Because djent has become so popular lately, many people (including myself) have often started just assuming that when a band says they're "progressive metal" what they really mean is "djent." Lithium Dawn are progressive metal, but they're probably only 30-40% djent-y. Yes, some tracks such as "Destroyer" lean heavily in the djent direction, but there are just as much Tool, Dream Theater, and Porcupine Tree influences to be found as there are from TesseracT. It's this conscious effort to stay decidedly in the traditional prog arena while only utilizing djent influences from time to time that makes Aion stand out from all of the rest of the "progressive metal" albums I've listened to lately.

Nott - Devouring Deities

Devouring Deities is a single 22 minute song, but is broken up into 5 tracks for those of you with short attention spans. When taken as a single composition, you have a very well constructed progressive metal (in this case, read that as saying "djent") song that has a solid helping of progressive death metal leanings (mostly in the vocal department). There's obviously some nods to Meshuggah throughout, but it's not as blatant as you'd imagine. Definitely give this EP a shot as it shows a lot of promise from a new, ambitious artist.

Atoma - Skylight

I can almost guarantee you that you'll find this album on my top 10 list at the end of this year. It's an album you can throw under the progressive metal umbrella, but it is so much more than that. Even though that is the template loosely used by the band, they coat it with hefty use of post-rock (in the vein of God Is an Astronaut), lots of atmosphere, achingly beautiful vocals, tasteful electronics, and symphonic elements. There's not really a band to compare Atoma to. You could maybe think of them as an amalgamation of Katatonia, Dream Theater, Anathema, and the aforementioned God Is an Astronaut. You'll be hard pressed to listen to anything similar to this album this year. It is truly a unique experience.

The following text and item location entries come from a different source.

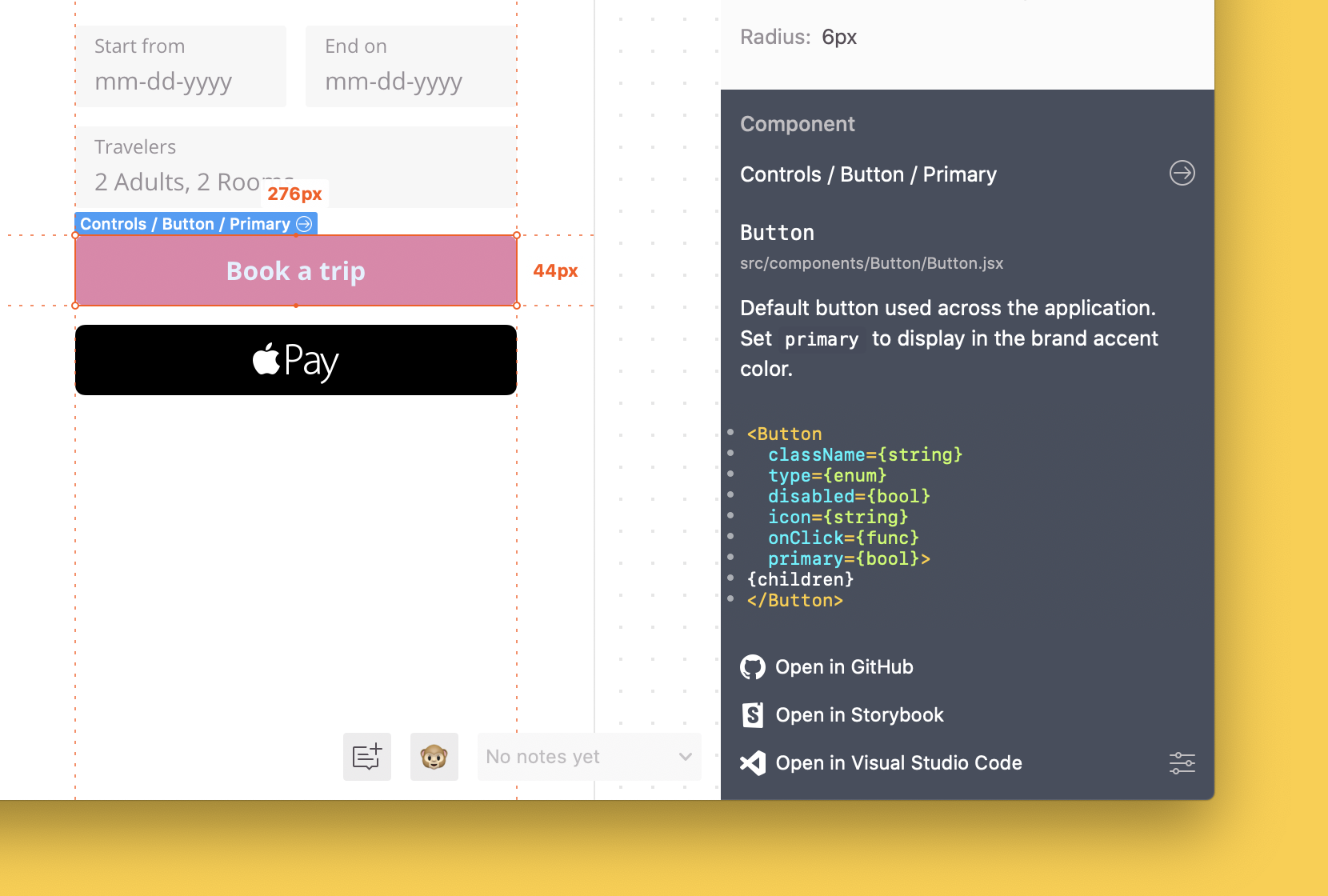Open Button.jsx source file link
The height and width of the screenshot is (896, 1328).
tap(871, 262)
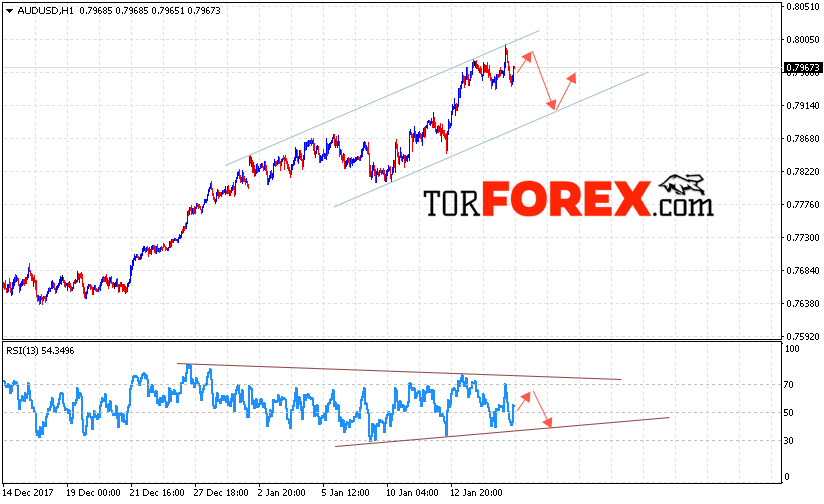The height and width of the screenshot is (504, 824).
Task: Click the 0.80050 price scale label
Action: click(x=802, y=39)

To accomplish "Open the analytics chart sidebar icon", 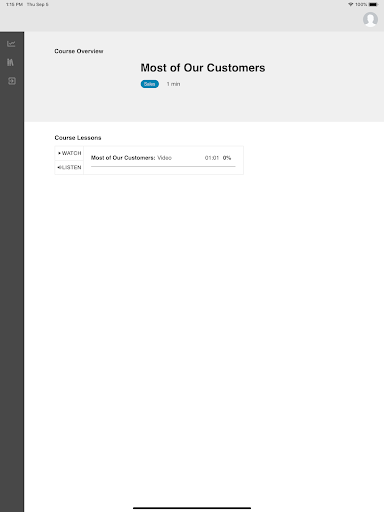I will pyautogui.click(x=11, y=44).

Ne Obliviscaris - Portal of I

Yes, we have yet another "progressive metal" album in this Discoveries article, but Ne Obliviscaris takes things in yet another direction, though.Portal of I is a showcase for sprawling, epic, moving songs that encompass a myriad of subgenres from folk metal to black metal to technical metal to even a bit of blackglaze. And, just for the hell of it, why not toss in a violin? Portal of I is the shining offspring of a love affair between My Dying Bride, Agalloch, Opeth, and Borknagar (yeah, imagine what that four-way must have been like…). Much like Atoma, expect to see this on some year end lists.

Appollonia - Crimson Shades

I can't help but imagine that Appollonia sound a lot like what Mastodon might have sounded like during their Leviathan era if they added a bit more sludge to their sound. Crimson Shades has no shortage of distorted, buzzsaw riffs and they're complemented nicely by the combination of screamed out, yelled, and clean vocal approaches. The wall of sound that Appollonia creates is quite deafening at times, so make sure you're prepared for the assault they'll perform on your ears.